Pour son sixième album, The National atteint un point de formatage. Mais fort heureusement pour nous, pas un point de redite. Les américains avancent, sûrs de leur force, ayant parfaitement compris ce qui rendait certains de leurs morceaux si spéciaux. Ils se sont attelés, immédiatement après le formidable High Violet de 2010, à confectionner les meilleures berceuses mélancoliques possibles. Alors que chacun de leurs albums a montré une progression lente et intense, on ne pouvait qu'être confiant au moment de découvrir Trouble Will Find Me. Mais alors, la théorie rejoint-elle la réalité ?
Non. Ne faisons pas durer le suspens : The National n'a pas encore franchi un cap, gagné en intensité et en cohésion. En revanche, il se stabilise à un niveau d'excellence qui découragera n'importe quel groupe visant à copier leur rock lancinant rempli d'humour noir. Depuis Boxer, nous savons que la section rythmique parfaitement accordée, les orchestrations de second plan, les guitares discrètes et le chant poétique de Matt Berninger communient à merveille sur des morceaux gracieux, agencés intelligemment pour conférer aux albums des Ohioans une logique et un développement impressionnants. Les chansons de The National sont toujours prêtes à vous arracher une larme, un sourire, à accompagner le déroulé d'une bande-annonce de film indé ou à rythmer le générique de fin d'une série.

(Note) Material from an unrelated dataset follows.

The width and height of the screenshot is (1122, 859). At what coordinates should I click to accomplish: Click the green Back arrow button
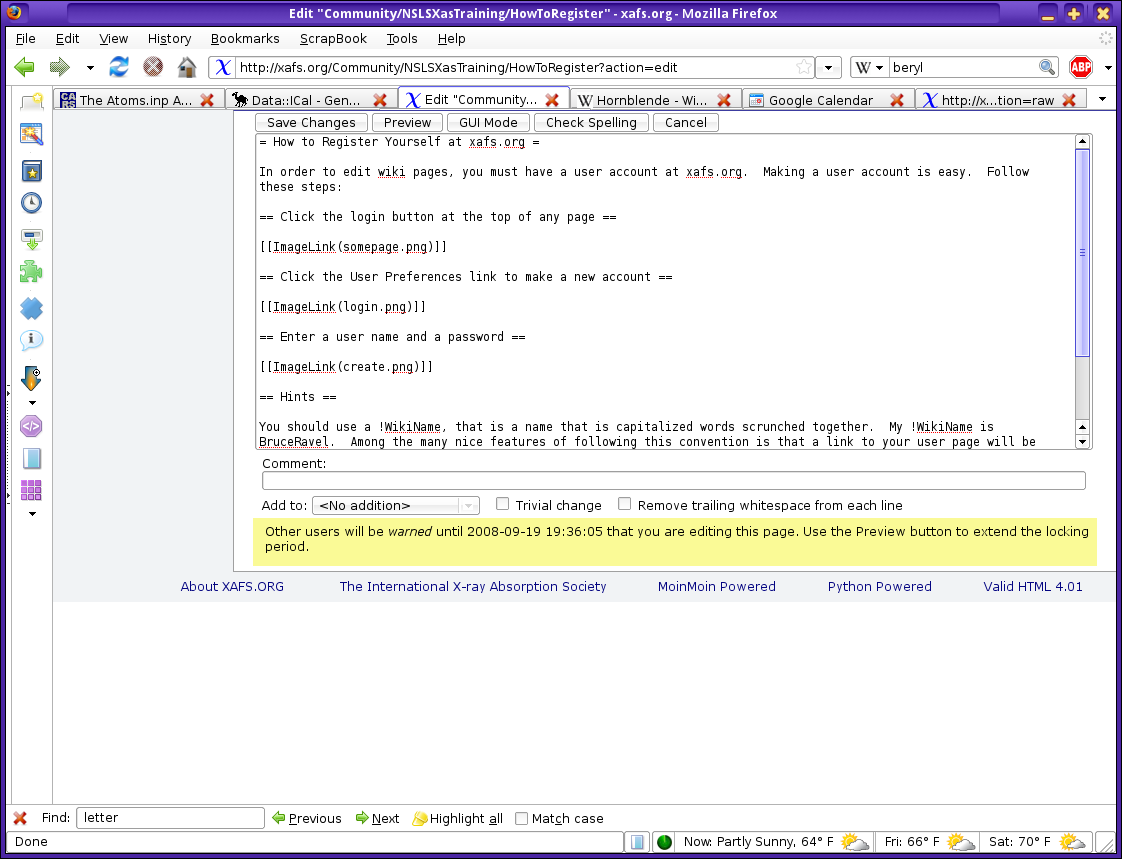(25, 67)
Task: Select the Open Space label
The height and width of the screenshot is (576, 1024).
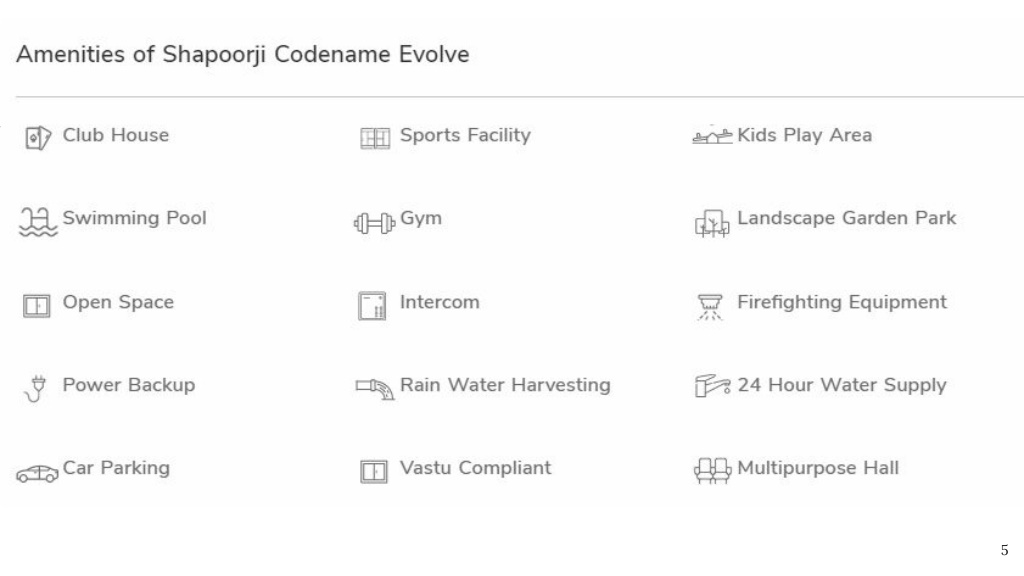Action: [x=118, y=302]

Pourtant, par certains aspects, Trouble Will Find Me rappelle Alligator. Son côté massif, uni et posé tranche avec les montagnes russes d'émotions que proposaient Boxer et, dans une moindre mesure, High Violet. Cela ne signifie pas que Trouble Will Find Me est moins vif. Le quintette accomplit simplement sa mission avec davantage de subtilité et sans s'éparpiller. Sea Of Love est un bon exemple : au cours des précédentes sessions, ce titre aurait à coup sûr eu un côté plus abrasif et rock, alors qu'ici The National adopte un positionnement de contre-pieds et de balancements permanents (les magnifiques cinquante dernières secondes).
A d'autres reprises, il verse dans le dépouillement mais ne reste jamais longtemps dans ce créneau pour éviter l'ennui et les passages mous (I Need My Girl, Heavenfaced). Trouble Will Find Me paraît si solidement ancré dans le mid-tempo que l'on se demande si The National accélérera de nouveau la cadence un jour. Tant qu'il sera capable de livrer un récital de cet acabit, nous serons prêts à le suivre.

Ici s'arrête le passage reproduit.